*** Opening of RECORD EXTRACTS ***

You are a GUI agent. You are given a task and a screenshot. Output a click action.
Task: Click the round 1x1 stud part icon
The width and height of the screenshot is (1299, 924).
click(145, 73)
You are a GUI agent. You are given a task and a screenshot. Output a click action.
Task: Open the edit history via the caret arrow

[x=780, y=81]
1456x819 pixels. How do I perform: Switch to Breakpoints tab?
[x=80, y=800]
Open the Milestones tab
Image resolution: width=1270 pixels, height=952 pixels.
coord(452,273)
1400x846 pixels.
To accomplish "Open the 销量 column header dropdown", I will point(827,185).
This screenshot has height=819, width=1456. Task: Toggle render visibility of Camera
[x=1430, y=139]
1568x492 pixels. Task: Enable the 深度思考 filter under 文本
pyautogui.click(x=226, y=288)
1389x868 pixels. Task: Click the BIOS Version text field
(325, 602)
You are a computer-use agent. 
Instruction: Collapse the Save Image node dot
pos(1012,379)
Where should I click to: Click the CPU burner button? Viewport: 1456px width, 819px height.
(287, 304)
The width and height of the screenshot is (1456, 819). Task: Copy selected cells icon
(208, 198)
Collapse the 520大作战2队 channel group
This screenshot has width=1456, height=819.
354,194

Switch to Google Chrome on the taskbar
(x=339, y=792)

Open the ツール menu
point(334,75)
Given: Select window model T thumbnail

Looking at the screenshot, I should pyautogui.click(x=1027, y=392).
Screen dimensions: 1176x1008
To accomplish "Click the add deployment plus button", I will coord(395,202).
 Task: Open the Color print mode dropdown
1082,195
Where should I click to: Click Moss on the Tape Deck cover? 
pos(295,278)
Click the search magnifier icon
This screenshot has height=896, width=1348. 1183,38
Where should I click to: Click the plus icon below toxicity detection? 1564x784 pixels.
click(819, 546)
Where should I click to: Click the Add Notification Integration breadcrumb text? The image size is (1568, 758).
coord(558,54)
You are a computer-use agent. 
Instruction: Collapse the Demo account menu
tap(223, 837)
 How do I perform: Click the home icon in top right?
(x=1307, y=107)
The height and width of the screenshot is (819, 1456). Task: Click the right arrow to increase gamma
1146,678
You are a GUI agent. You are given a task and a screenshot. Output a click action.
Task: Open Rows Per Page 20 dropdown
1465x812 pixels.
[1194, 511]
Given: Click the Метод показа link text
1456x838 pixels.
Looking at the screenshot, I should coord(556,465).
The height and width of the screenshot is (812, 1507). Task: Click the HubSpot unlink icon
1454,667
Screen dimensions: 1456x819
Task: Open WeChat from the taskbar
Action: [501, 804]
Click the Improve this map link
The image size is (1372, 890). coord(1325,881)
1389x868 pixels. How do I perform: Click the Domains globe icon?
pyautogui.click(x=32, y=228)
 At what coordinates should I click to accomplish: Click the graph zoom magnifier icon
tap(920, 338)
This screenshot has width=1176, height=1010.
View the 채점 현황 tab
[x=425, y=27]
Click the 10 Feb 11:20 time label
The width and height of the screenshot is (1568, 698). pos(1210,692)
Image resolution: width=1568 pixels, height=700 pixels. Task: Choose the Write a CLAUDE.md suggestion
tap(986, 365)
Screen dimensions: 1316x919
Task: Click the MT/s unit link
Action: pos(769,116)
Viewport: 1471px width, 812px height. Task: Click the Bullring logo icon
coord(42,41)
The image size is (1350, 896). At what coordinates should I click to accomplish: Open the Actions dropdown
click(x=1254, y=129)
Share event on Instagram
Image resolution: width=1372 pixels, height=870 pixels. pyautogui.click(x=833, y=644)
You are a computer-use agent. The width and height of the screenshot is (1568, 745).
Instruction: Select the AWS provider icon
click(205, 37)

*** Close of RECORD EXTRACTS ***

WHAT IS EXPECTED |
Repeat every entry word for word.

WORKED SOLUTION |
You are a GUI agent. You are given a task and a screenshot. Output a click action.
Task: Click the round 1x1 stud part icon
The width and height of the screenshot is (1299, 924).
click(145, 73)
You are a GUI agent. You are given a task and a screenshot. Output a click action.
Task: Open the edit history via the caret arrow

[x=780, y=81]
1456x819 pixels. How do I perform: Switch to Breakpoints tab?
[x=80, y=800]
Open the Milestones tab
Image resolution: width=1270 pixels, height=952 pixels.
coord(452,273)
1400x846 pixels.
To accomplish "Open the 销量 column header dropdown", I will point(827,185).
This screenshot has height=819, width=1456. Task: Toggle render visibility of Camera
[x=1430, y=139]
1568x492 pixels. Task: Enable the 深度思考 filter under 文本
pyautogui.click(x=226, y=288)
1389x868 pixels. Task: Click the BIOS Version text field
(325, 602)
You are a computer-use agent. 
Instruction: Collapse the Save Image node dot
pos(1012,379)
Where should I click to: Click the CPU burner button? Viewport: 1456px width, 819px height.
(287, 304)
The width and height of the screenshot is (1456, 819). Task: Copy selected cells icon
(208, 198)
Collapse the 520大作战2队 channel group
This screenshot has width=1456, height=819.
354,194

Switch to Google Chrome on the taskbar
(x=339, y=792)

Open the ツール menu
point(334,75)
Given: Select window model T thumbnail

Looking at the screenshot, I should pyautogui.click(x=1027, y=392).
Screen dimensions: 1176x1008
To accomplish "Click the add deployment plus button", I will coord(395,202).
 Task: Open the Color print mode dropdown
1082,195
Where should I click to: Click Moss on the Tape Deck cover? 
pos(295,278)
Click the search magnifier icon
This screenshot has height=896, width=1348. 1183,38
Where should I click to: Click the plus icon below toxicity detection? 1564x784 pixels.
click(819, 546)
Where should I click to: Click the Add Notification Integration breadcrumb text? The image size is (1568, 758).
coord(558,54)
You are a computer-use agent. 
Instruction: Collapse the Demo account menu
tap(223, 837)
 How do I perform: Click the home icon in top right?
(x=1307, y=107)
The height and width of the screenshot is (819, 1456). Task: Click the right arrow to increase gamma
1146,678
You are a GUI agent. You are given a task and a screenshot. Output a click action.
Task: Open Rows Per Page 20 dropdown
1465x812 pixels.
[1194, 511]
Given: Click the Метод показа link text
1456x838 pixels.
Looking at the screenshot, I should coord(556,465).
The height and width of the screenshot is (812, 1507). Task: Click the HubSpot unlink icon
1454,667
Screen dimensions: 1456x819
Task: Open WeChat from the taskbar
Action: [501, 804]
Click the Improve this map link
The image size is (1372, 890). coord(1325,881)
1389x868 pixels. How do I perform: Click the Domains globe icon?
pyautogui.click(x=32, y=228)
 At what coordinates should I click to accomplish: Click the graph zoom magnifier icon
tap(920, 338)
This screenshot has width=1176, height=1010.
View the 채점 현황 tab
[x=425, y=27]
Click the 10 Feb 11:20 time label
The width and height of the screenshot is (1568, 698). pos(1210,692)
Image resolution: width=1568 pixels, height=700 pixels. Task: Choose the Write a CLAUDE.md suggestion
tap(986, 365)
Screen dimensions: 1316x919
Task: Click the MT/s unit link
Action: pos(769,116)
Viewport: 1471px width, 812px height. Task: Click the Bullring logo icon
coord(42,41)
The image size is (1350, 896). At what coordinates should I click to accomplish: Open the Actions dropdown
click(x=1254, y=129)
Share event on Instagram
Image resolution: width=1372 pixels, height=870 pixels. pyautogui.click(x=833, y=644)
You are a computer-use agent. The width and height of the screenshot is (1568, 745).
Instruction: Select the AWS provider icon
click(205, 37)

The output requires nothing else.